• **TASK REQUIREMENTS**:
Answer these questions from the discussion about the origins of Hindu astrology below.
(a) Whose work does Chiswick Chap call serious and reliable scholarship?
(b) What period does Bladesmulti say Pingree's 1981 book gives for the origin of Hindu astrology?
(c) What date does the last comment say appeared suddenly and without explanation in the edit?

• **EXTRACTED TEXT**:
——————————

As a side note I just want to remind everybody to take their daily dose of Omega-3 fatty acids and keep the saturated fats to a minimum - studies show it helps maintain cardiovascular health. François Robere (talk) 20:07, 22 April 2014 (UTC)

Origins of Hindu astrology[edit]

The cited work by Pingree makes it quite clear that Hindu astrology is derived from (and not merely tangentially related to or influenced by) Hellenistic astrology; Pingree's work is serious and reliable scholarship, but the same cannot be said for sources such as Lewis. I have therefore reverted recent changes to the documented and referenced state of affairs. No claim should be made about Hindu astrology without new scholarly evidence that rebuts Pingree's work, and even then Pingree would have to be cited and explained as the standard historical view. Chiswick Chap (talk) 19:41, 3 September 2014 (UTC)

James R. Lewis and Pingree has no comparison here, let us not compare apples with oranges. You seem to be limiting with the one single scholar but there are many around in the world. James R. Lewis has been used in this whole page, so why not Hindu astrology which is actually evident. Pingree doesn't seem to be saying that Hindu astrology didn't existed before the Hellenistic influence. David Pingree in 1981, Jyotiḥśāstra, Wiesbaden: Otto Harrassowitz, cites the period of 2nd millenium BCE for the origin of Hindu astrology, per page 9. Although he was sure that it existed much before, but heavily evolved after 3rd century BCE. Bladesmulti (talk) 03:34, 4 September 2014 (UTC)
There are at least two things wrong with your edit. You have placed your claim immediately before the Pingree references, wrongly implying that they support your claim, which they do not. You have provided no evidence at all of exactly what is asserted to have existed before Hellenistic times, nor for the sudden and unexplained appearance of the date "2500 BCE": how does Lewis claim to know this so precisely? Is that just his opinion or are there any actual facts that it is based on? The assertion from an "Encyclopedia of Heavenly Influences" is not sufficient for a contentious claim in a WP:FRINGE article; if Lewis has written a scholarly journal paper that describes this claim, then please quote and cite it here (on this talk page).

——————————

• **GIVEN MATERIAL**:
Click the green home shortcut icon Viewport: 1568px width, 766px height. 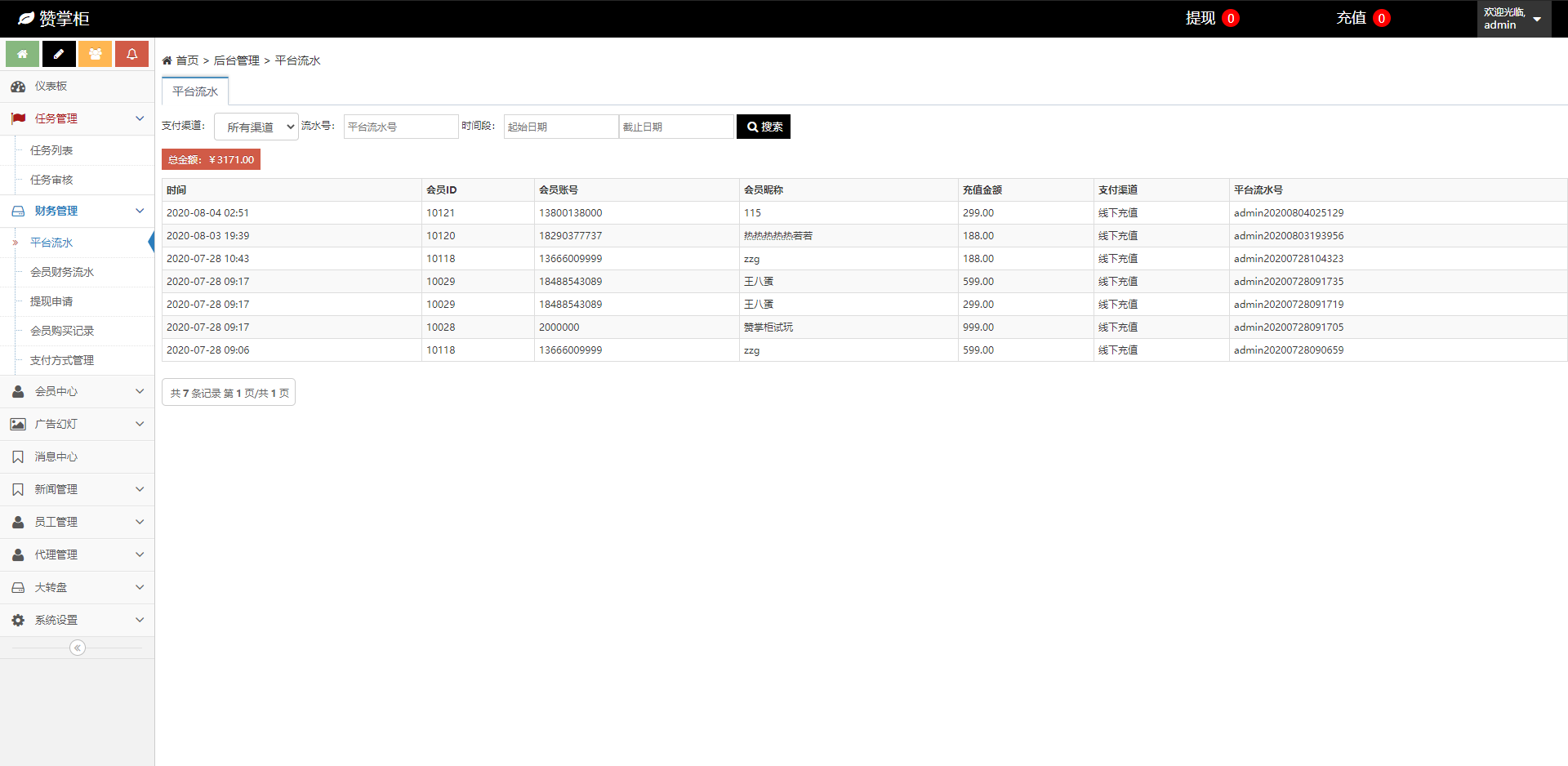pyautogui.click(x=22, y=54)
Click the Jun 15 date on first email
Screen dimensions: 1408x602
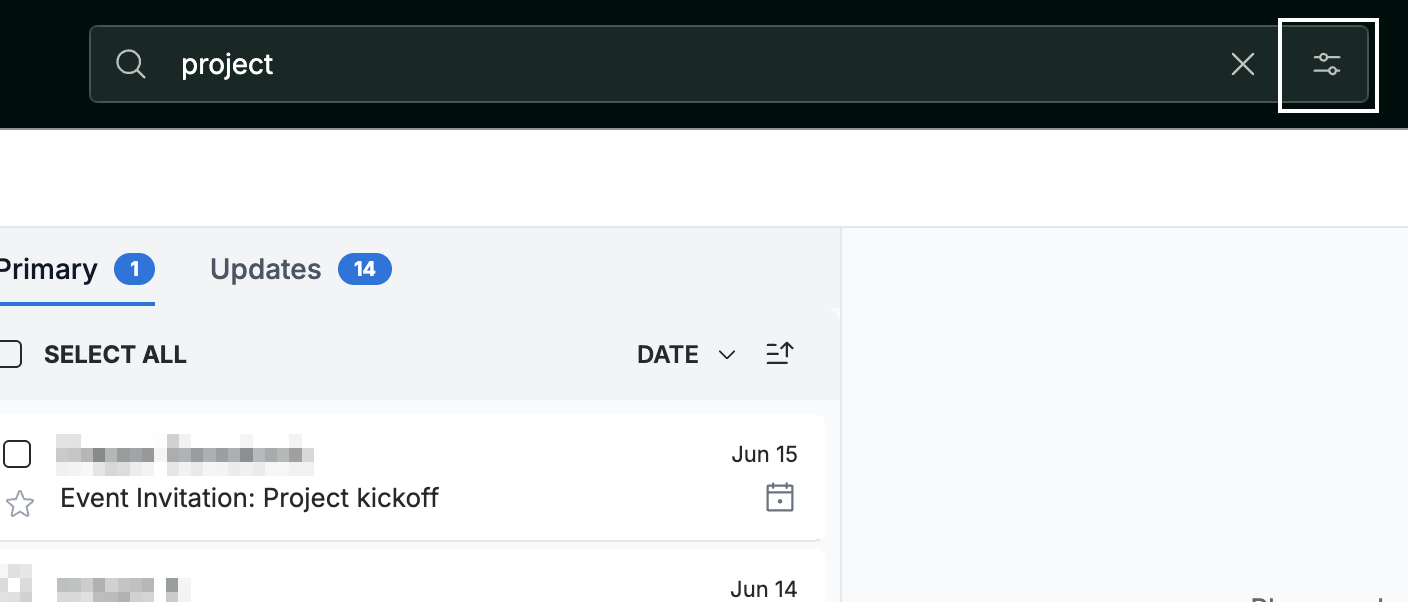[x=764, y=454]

——————————

• **COMPLETE ANSWER**:
(a) Pingree's work.
(b) The 2nd millennium BCE, on page 9.
(c) 2500 BCE.